▽

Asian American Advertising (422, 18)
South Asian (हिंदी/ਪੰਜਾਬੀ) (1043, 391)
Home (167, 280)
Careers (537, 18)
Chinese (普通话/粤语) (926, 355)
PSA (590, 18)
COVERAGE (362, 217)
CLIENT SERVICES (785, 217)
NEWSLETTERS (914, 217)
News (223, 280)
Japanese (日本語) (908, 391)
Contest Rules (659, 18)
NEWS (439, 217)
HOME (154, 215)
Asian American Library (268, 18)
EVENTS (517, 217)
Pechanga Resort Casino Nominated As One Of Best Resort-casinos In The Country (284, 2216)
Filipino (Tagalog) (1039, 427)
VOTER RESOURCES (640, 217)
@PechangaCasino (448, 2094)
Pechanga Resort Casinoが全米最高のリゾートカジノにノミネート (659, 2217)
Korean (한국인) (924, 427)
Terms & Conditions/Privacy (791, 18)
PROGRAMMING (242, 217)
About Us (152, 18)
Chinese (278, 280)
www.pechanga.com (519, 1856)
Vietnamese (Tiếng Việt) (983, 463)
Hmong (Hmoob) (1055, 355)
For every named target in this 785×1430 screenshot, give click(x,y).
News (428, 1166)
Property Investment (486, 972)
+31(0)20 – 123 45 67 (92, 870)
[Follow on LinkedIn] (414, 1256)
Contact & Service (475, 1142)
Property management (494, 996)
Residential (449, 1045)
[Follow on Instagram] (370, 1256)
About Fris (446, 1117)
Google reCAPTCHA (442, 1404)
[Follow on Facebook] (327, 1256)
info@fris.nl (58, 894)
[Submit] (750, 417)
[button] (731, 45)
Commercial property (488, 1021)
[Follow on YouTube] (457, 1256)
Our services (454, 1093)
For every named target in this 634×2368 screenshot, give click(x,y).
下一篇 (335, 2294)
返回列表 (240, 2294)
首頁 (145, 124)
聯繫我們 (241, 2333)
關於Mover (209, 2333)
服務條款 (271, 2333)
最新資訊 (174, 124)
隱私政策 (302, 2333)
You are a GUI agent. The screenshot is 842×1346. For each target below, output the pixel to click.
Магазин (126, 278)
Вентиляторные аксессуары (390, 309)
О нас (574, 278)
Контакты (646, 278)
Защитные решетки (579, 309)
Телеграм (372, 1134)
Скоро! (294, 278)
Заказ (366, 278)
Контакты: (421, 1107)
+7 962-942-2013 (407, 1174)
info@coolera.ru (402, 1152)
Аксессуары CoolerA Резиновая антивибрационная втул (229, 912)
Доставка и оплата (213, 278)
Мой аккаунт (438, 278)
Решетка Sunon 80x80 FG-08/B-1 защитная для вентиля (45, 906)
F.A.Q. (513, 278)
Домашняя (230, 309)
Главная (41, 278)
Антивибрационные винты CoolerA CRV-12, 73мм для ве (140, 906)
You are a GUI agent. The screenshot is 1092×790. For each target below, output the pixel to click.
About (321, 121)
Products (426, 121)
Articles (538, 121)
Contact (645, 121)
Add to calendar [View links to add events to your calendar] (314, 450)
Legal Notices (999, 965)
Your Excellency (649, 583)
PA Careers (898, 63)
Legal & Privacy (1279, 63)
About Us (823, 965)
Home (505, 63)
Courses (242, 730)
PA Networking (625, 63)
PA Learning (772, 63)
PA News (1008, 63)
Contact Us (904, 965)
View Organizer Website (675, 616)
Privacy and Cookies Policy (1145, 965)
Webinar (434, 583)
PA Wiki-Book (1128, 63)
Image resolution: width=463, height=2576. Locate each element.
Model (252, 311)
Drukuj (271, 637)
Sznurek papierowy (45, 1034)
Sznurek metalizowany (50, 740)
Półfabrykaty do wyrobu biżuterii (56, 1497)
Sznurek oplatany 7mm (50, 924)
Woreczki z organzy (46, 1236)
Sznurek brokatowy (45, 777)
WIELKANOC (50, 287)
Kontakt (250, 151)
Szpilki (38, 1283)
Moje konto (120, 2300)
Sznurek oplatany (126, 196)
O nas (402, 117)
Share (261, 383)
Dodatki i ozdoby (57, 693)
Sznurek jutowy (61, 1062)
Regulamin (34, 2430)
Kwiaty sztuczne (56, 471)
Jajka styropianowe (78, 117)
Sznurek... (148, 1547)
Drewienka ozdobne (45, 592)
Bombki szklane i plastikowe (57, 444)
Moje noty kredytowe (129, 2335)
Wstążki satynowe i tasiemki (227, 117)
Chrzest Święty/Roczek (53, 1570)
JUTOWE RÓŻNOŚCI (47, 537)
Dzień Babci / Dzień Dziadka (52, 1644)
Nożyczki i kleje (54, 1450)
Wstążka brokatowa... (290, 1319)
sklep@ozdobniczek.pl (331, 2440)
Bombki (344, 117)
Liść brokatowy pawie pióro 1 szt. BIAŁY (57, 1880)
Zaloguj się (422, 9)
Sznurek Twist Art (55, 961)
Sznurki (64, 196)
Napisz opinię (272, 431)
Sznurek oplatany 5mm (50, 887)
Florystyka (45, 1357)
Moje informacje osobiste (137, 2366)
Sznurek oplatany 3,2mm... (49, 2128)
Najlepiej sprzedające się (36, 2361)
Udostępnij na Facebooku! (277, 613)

△

Return every line of the listing above verbatim, from the first through the last, without any changes.

### EXERCISE ANSWER
Asian American Advertising (422, 18)
South Asian (हिंदी/ਪੰਜਾਬੀ) (1043, 391)
Home (167, 280)
Careers (537, 18)
Chinese (普通话/粤语) (926, 355)
PSA (590, 18)
COVERAGE (362, 217)
CLIENT SERVICES (785, 217)
NEWSLETTERS (914, 217)
News (223, 280)
Japanese (日本語) (908, 391)
Contest Rules (659, 18)
NEWS (439, 217)
HOME (154, 215)
Asian American Library (268, 18)
EVENTS (517, 217)
Pechanga Resort Casino Nominated As One Of Best Resort-casinos In The Country (284, 2216)
Filipino (Tagalog) (1039, 427)
VOTER RESOURCES (640, 217)
@PechangaCasino (448, 2094)
Pechanga Resort Casinoが全米最高のリゾートカジノにノミネート (659, 2217)
Korean (한국인) (924, 427)
Terms & Conditions/Privacy (791, 18)
PROGRAMMING (242, 217)
About Us (152, 18)
Chinese (278, 280)
www.pechanga.com (519, 1856)
Vietnamese (Tiếng Việt) (983, 463)
Hmong (Hmoob) (1055, 355)
For every named target in this 785×1430 screenshot, give click(x,y).
News (428, 1166)
Property Investment (486, 972)
+31(0)20 – 123 45 67 (92, 870)
[Follow on LinkedIn] (414, 1256)
Contact & Service (475, 1142)
Property management (494, 996)
Residential (449, 1045)
[Follow on Instagram] (370, 1256)
About Fris (446, 1117)
Google reCAPTCHA (442, 1404)
[Follow on Facebook] (327, 1256)
info@fris.nl (58, 894)
[Submit] (750, 417)
[button] (731, 45)
Commercial property (488, 1021)
[Follow on YouTube] (457, 1256)
Our services (454, 1093)
For every named target in this 634×2368 screenshot, give click(x,y).
下一篇 (335, 2294)
返回列表 (240, 2294)
首頁 (145, 124)
聯繫我們 (241, 2333)
關於Mover (209, 2333)
服務條款 (271, 2333)
最新資訊 (174, 124)
隱私政策 (302, 2333)
You are a GUI agent. The screenshot is 842×1346. For each target below, output the pixel to click.
Магазин (126, 278)
Вентиляторные аксессуары (390, 309)
О нас (574, 278)
Контакты (646, 278)
Защитные решетки (579, 309)
Телеграм (372, 1134)
Скоро! (294, 278)
Заказ (366, 278)
Контакты: (421, 1107)
+7 962-942-2013 (407, 1174)
info@coolera.ru (402, 1152)
Аксессуары CoolerA Резиновая антивибрационная втул (229, 912)
Доставка и оплата (213, 278)
Мой аккаунт (438, 278)
Решетка Sunon 80x80 FG-08/B-1 защитная для вентиля (45, 906)
F.A.Q. (513, 278)
Домашняя (230, 309)
Главная (41, 278)
Антивибрационные винты CoolerA CRV-12, 73мм для ве (140, 906)
You are a GUI agent. The screenshot is 1092×790. For each target below, output the pixel to click.
About (321, 121)
Products (426, 121)
Articles (538, 121)
Contact (645, 121)
Add to calendar [View links to add events to your calendar] (314, 450)
Legal Notices (999, 965)
Your Excellency (649, 583)
PA Careers (898, 63)
Legal & Privacy (1279, 63)
About Us (823, 965)
Home (505, 63)
Courses (242, 730)
PA Networking (625, 63)
PA Learning (772, 63)
PA News (1008, 63)
Contact Us (904, 965)
View Organizer Website (675, 616)
Privacy and Cookies Policy (1145, 965)
Webinar (434, 583)
PA Wiki-Book (1128, 63)
Image resolution: width=463, height=2576. Locate each element.
Model (252, 311)
Drukuj (271, 637)
Sznurek papierowy (45, 1034)
Sznurek metalizowany (50, 740)
Półfabrykaty do wyrobu biżuterii (56, 1497)
Sznurek oplatany 7mm (50, 924)
Woreczki z organzy (46, 1236)
Sznurek brokatowy (45, 777)
WIELKANOC (50, 287)
Kontakt (250, 151)
Szpilki (38, 1283)
Moje konto (120, 2300)
Sznurek oplatany (126, 196)
O nas (402, 117)
Share (261, 383)
Dodatki i ozdoby (57, 693)
Sznurek jutowy (61, 1062)
Regulamin (34, 2430)
Kwiaty sztuczne (56, 471)
Jajka styropianowe (78, 117)
Sznurek... (148, 1547)
Drewienka ozdobne (45, 592)
Bombki szklane i plastikowe (57, 444)
Moje noty kredytowe (129, 2335)
Wstążki satynowe i tasiemki (227, 117)
Chrzest Święty/Roczek (53, 1570)
JUTOWE RÓŻNOŚCI (47, 537)
Dzień Babci / Dzień Dziadka (52, 1644)
Nożyczki i kleje (54, 1450)
Wstążka brokatowa... (290, 1319)
sklep@ozdobniczek.pl (331, 2440)
Bombki (344, 117)
Liść brokatowy pawie pióro 1 szt. BIAŁY (57, 1880)
Zaloguj się (422, 9)
Sznurek Twist Art (55, 961)
Sznurki (64, 196)
Napisz opinię (272, 431)
Sznurek oplatany 5mm (50, 887)
Florystyka (45, 1357)
Moje informacje osobiste (137, 2366)
Sznurek oplatany 3,2mm... (49, 2128)
Najlepiej sprzedające się (36, 2361)
Udostępnij na Facebooku! (277, 613)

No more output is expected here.